Story after story piled up, most told often before, yet no less effective for it. Clinton’s delivery seemed more extemporaneous than rehearsed, even as he served up well-worn passages from his memoir. It also formed a striking contrast to how Hillary most often presents herself. She focuses on her record of accomplishment, on her vision, and on her policies. When she tells deeply personal stories, they tend to be those of people she’s met along the way, on whose behalf she’s fighting. On Tuesday, Bill did what Hillary has so rarely managed to do—offer up a compelling personal narrative, documenting her decades-long drive to help the vulnerable, implement reforms, and make a difference.
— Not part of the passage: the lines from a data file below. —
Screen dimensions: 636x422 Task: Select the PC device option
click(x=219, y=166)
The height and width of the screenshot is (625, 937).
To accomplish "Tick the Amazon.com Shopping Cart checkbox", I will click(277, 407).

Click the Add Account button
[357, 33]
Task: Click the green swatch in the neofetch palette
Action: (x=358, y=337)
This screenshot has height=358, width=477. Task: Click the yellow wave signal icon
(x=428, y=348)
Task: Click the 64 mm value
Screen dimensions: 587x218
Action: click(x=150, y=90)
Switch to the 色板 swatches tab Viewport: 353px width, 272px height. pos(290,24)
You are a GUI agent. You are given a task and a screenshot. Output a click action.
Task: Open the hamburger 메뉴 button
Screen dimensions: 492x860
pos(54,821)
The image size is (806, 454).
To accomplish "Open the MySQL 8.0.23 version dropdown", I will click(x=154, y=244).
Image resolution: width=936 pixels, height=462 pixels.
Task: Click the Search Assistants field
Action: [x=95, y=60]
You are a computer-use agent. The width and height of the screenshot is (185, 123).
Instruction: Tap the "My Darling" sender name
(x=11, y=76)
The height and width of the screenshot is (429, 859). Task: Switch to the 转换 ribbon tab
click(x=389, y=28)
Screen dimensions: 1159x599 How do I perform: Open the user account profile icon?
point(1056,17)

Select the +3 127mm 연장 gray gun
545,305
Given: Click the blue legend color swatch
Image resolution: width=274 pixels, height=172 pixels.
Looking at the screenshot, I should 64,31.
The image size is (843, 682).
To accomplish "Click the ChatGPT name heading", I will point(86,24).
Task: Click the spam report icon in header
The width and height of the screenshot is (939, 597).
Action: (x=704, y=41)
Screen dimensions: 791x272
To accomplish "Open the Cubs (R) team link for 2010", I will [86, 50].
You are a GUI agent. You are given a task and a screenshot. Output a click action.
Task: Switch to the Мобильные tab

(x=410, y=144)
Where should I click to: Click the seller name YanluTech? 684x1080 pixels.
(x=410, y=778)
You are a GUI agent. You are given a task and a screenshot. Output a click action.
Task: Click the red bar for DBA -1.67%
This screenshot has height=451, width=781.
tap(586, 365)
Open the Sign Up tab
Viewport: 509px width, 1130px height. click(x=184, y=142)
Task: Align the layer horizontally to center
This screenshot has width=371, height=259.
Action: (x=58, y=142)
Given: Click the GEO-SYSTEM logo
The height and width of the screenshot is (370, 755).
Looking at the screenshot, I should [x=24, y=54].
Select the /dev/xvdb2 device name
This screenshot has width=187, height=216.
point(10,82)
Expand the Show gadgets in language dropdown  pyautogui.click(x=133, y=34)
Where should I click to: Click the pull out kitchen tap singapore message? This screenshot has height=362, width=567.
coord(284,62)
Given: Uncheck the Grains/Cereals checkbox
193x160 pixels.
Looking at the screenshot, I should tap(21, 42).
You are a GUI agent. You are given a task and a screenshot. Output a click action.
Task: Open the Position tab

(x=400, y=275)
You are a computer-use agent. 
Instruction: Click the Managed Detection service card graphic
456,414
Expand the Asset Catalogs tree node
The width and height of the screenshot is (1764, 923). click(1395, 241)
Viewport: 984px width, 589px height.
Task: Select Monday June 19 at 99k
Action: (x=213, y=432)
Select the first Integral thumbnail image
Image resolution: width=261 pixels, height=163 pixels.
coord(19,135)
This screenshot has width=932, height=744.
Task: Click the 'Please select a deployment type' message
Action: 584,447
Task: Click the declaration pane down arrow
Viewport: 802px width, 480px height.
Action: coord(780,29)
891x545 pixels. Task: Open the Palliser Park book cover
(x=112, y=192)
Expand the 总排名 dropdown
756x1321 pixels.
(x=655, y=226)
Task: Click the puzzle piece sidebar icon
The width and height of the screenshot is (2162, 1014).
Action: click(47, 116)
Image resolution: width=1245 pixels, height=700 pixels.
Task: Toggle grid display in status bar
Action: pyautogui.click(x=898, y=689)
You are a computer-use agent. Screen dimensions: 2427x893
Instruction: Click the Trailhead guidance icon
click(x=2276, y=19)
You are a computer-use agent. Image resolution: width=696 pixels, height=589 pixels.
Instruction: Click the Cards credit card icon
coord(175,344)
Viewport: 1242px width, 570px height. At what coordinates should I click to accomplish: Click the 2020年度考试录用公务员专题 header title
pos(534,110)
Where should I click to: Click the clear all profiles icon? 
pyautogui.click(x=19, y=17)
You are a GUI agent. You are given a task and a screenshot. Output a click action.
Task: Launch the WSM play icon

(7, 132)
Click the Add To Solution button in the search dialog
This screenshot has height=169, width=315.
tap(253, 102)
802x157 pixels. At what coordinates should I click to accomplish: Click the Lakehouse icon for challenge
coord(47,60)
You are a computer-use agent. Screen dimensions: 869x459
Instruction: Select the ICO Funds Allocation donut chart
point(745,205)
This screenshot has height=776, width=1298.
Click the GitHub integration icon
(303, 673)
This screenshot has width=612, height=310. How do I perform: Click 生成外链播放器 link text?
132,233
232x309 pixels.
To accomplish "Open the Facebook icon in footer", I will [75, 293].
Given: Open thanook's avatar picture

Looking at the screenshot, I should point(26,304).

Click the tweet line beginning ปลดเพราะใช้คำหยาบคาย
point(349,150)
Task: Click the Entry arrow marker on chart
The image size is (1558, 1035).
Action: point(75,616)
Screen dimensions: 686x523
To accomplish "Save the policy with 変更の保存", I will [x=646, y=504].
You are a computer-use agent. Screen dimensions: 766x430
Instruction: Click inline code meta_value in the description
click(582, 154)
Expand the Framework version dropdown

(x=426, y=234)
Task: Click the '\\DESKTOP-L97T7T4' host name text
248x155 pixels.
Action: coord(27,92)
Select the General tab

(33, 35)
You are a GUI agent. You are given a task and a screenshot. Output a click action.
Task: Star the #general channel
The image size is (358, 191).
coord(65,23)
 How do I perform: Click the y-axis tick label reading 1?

Never satisfied with how things are, always striving to make them better.
Bill’s exhaustive recitation, which included Hillary lining the drawers of Chelsea’s dorm room, somehow omitted the wounds and indignities he’d inflicted upon Hillary along the way (and some which she’d inflicted on herself)—the endless investigations, the allegations of his infidelity, the affair with Monica Lewinsky, the impeachment.
But those omissions spoke loudly. They hovered over the speech. Few who were watching could have been unaware of the troubled times in the Clintons’ marriage, the scandals they weathered, the attacks they endured. For some, they doubtless cancelled out all the explicit points Bill made. But he was speaking to the others—the Democrats still unreconciled to her victory, the swing voters unhappy with both choices—urging them to meet the woman that he knows, and to see her as he does.
“She will never quit on you,” he said. And after four decades, he took the opportunity to thank her for never quitting on him.